Provided information =>

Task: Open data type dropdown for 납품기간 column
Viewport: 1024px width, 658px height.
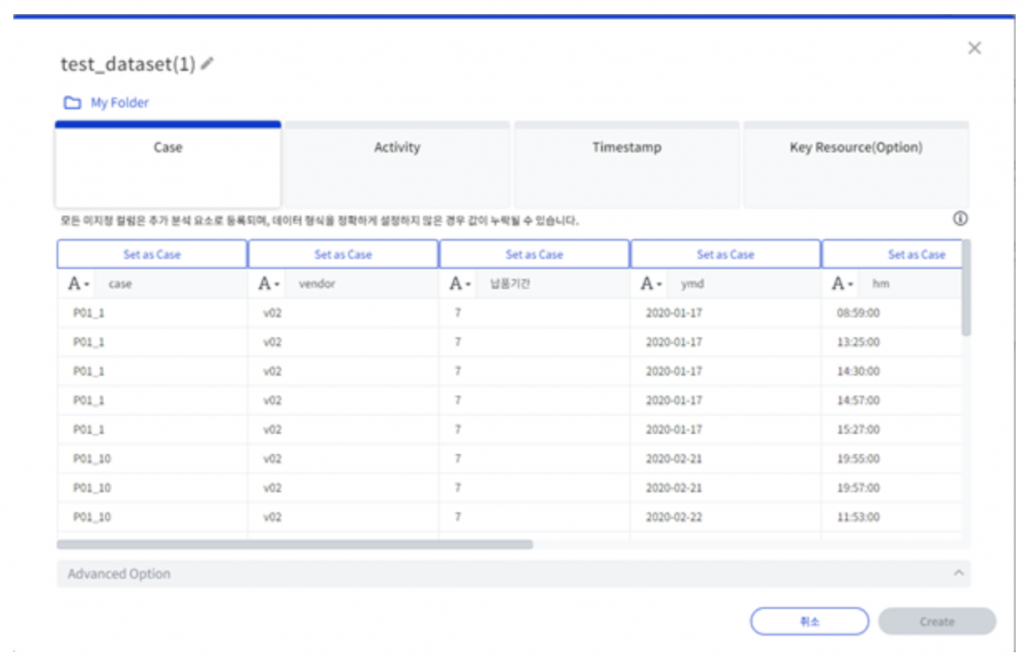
---
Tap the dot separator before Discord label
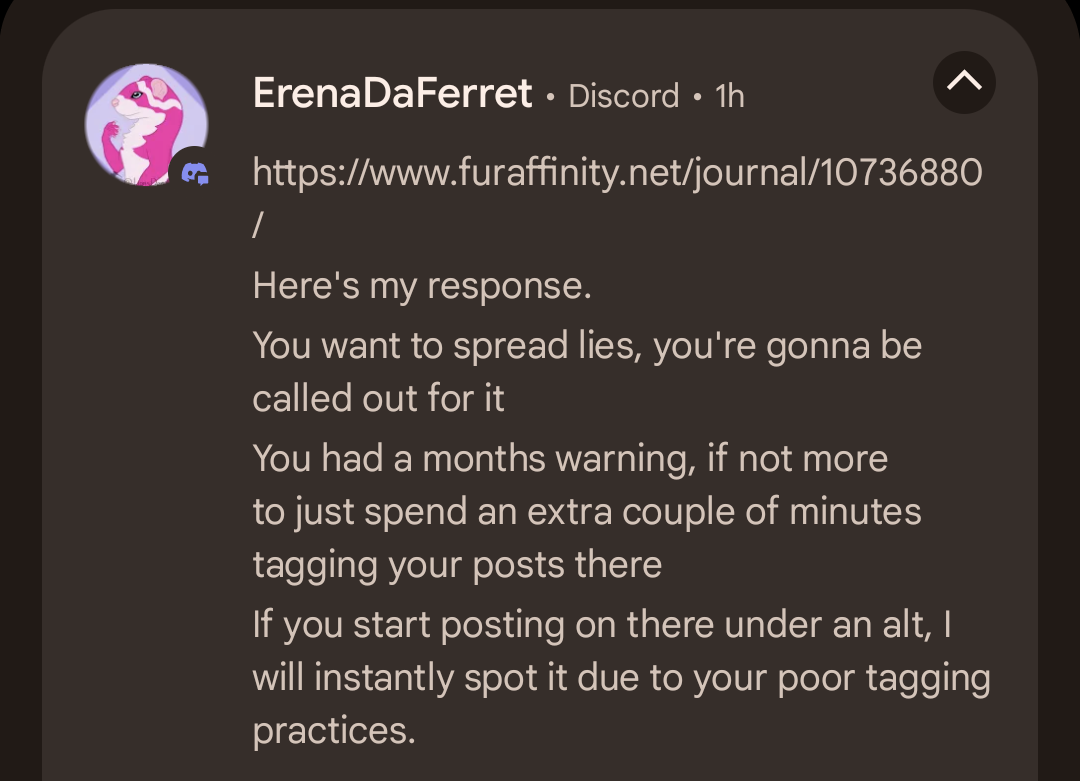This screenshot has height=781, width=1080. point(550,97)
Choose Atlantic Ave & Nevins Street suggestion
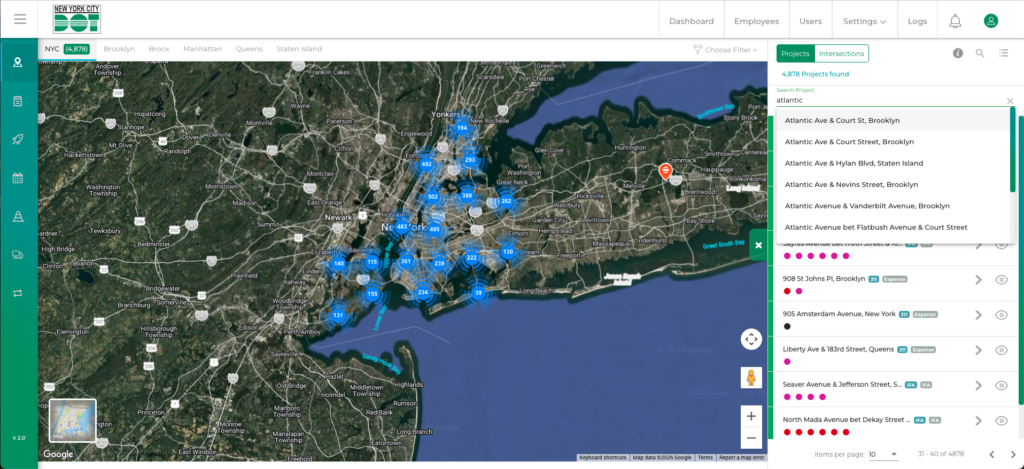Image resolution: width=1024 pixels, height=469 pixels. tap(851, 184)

Assigned task =>
An exact copy of the lines above, from the one containing "Task: Open data type dropdown for 납품기간 column" through the one containing "Viewport: 1024px width, 658px height.", is the whole of the answer.

Solution =>
Task: Open data type dropdown for 납품기간 column
Viewport: 1024px width, 658px height.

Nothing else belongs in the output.